__REQUIRED TASK__: Could you give the records again starting at the line containing "お問い合わせフォームはこちら (351, 1633)" and ending at the line containing "スマペラCMS (495, 881)", with "事業" replaced by "サービス" and nothing else changed?

--- TASK MATERIAL ---

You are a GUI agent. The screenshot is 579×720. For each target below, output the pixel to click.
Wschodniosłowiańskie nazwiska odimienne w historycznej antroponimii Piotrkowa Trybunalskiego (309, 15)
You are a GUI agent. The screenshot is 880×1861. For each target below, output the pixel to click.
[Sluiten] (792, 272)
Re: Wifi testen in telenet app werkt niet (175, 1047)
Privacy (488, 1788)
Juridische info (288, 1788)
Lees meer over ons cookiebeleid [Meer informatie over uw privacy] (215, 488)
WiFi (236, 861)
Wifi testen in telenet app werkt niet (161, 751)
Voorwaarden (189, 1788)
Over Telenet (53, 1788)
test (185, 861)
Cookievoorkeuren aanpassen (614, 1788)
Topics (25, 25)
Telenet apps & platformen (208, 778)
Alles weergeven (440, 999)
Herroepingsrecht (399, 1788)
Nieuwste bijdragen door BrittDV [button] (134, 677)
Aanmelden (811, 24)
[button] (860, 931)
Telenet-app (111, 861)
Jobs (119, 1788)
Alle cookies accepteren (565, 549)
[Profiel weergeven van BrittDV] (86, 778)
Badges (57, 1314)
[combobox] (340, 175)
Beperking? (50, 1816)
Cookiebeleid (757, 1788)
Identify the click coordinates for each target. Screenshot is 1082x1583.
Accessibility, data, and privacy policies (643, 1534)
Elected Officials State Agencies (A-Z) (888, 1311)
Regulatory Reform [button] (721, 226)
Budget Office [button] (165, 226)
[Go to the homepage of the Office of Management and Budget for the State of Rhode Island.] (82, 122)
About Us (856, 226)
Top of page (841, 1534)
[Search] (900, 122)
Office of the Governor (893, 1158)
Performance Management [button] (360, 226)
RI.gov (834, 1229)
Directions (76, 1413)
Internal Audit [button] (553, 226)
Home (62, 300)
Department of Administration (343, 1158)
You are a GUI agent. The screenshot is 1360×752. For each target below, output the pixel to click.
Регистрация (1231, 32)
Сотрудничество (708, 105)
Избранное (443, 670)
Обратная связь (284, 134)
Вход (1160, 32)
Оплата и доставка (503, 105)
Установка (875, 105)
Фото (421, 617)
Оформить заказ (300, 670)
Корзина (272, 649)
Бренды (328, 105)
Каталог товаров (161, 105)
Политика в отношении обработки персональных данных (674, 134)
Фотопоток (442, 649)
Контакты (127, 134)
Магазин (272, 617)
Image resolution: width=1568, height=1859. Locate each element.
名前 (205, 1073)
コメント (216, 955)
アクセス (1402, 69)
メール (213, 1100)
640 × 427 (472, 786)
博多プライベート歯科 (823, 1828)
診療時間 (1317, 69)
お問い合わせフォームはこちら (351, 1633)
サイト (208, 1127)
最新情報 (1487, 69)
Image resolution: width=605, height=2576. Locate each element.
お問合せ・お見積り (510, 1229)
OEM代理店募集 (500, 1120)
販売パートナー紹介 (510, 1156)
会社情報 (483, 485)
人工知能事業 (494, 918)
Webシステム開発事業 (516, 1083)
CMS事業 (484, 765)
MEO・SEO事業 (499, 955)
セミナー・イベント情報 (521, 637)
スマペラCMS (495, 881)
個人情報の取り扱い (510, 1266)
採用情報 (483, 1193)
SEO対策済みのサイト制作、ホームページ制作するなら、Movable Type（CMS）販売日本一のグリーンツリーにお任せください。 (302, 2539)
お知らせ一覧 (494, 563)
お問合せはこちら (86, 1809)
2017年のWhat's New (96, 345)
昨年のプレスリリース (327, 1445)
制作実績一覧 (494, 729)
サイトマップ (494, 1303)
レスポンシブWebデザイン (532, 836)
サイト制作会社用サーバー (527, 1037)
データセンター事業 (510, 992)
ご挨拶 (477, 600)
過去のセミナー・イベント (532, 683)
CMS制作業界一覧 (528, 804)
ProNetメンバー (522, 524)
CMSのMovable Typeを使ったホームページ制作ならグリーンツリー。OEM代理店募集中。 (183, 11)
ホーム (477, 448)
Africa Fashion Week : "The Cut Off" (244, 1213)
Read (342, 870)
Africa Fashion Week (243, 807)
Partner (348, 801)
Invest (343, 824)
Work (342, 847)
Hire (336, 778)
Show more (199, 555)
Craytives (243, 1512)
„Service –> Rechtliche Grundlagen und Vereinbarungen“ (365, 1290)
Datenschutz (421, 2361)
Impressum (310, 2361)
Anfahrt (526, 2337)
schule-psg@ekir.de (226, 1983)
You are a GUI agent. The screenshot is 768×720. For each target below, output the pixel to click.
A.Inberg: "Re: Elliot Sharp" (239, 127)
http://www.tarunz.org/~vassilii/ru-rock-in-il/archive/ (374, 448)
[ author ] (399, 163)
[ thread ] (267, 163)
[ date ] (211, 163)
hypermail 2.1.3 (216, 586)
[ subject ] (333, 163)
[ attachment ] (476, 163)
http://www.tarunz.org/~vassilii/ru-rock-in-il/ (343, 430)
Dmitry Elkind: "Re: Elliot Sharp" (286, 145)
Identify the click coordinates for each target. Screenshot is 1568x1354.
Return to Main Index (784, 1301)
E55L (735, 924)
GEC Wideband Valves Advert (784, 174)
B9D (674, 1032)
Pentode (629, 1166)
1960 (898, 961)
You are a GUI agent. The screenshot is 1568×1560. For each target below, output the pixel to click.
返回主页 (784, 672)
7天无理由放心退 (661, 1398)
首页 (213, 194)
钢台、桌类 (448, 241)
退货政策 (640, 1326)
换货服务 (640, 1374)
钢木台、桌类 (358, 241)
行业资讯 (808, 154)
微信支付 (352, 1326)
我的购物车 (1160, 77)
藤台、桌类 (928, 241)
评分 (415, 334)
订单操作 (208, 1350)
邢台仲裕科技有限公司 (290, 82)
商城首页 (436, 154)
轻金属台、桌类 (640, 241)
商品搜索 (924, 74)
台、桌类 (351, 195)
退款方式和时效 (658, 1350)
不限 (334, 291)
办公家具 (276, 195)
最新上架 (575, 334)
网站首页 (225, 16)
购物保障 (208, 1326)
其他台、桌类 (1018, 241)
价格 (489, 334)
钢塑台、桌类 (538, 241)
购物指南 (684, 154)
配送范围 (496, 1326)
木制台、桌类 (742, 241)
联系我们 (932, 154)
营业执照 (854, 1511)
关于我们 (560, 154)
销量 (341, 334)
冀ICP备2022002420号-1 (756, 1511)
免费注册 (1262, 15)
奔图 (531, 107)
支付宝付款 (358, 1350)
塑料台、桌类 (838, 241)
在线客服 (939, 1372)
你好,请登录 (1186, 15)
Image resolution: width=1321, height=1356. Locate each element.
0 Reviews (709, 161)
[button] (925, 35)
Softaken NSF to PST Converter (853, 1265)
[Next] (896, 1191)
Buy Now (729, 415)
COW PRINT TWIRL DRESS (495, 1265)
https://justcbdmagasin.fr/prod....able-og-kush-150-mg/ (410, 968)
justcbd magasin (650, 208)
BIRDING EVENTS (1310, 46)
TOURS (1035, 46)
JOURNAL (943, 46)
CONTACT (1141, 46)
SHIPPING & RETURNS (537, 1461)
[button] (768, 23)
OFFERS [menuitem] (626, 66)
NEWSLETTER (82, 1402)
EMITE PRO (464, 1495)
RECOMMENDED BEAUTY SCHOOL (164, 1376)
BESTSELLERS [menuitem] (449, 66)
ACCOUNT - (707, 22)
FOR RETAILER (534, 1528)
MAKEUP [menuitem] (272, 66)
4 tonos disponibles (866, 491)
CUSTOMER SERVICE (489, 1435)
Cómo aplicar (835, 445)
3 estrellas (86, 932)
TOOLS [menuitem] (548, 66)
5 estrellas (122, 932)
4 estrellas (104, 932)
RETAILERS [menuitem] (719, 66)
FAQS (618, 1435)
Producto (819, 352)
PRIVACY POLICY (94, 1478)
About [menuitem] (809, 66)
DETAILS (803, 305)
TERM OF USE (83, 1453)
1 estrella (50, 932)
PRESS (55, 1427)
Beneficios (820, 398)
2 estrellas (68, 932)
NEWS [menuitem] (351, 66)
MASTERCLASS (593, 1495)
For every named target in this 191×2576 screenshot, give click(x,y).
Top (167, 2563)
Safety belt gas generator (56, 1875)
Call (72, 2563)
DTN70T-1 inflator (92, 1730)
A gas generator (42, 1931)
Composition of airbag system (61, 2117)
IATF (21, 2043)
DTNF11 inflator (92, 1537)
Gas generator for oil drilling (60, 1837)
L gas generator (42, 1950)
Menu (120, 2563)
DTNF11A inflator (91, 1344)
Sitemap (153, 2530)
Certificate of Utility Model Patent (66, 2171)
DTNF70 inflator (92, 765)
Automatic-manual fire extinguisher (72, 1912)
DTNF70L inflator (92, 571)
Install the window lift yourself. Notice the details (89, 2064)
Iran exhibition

---

__FULL RESPONSE__:
お問い合わせフォームはこちら (351, 1633)
サイト (208, 1127)
最新情報 (1487, 69)
Image resolution: width=605, height=2576. Locate each element.
お問合せ・お見積り (510, 1229)
OEM代理店募集 (500, 1120)
販売パートナー紹介 (510, 1156)
会社情報 (483, 485)
人工知能サービス (494, 918)
Webシステム開発サービス (516, 1083)
CMSサービス (484, 765)
MEO・SEOサービス (499, 955)
セミナー・イベント情報 (521, 637)
スマペラCMS (495, 881)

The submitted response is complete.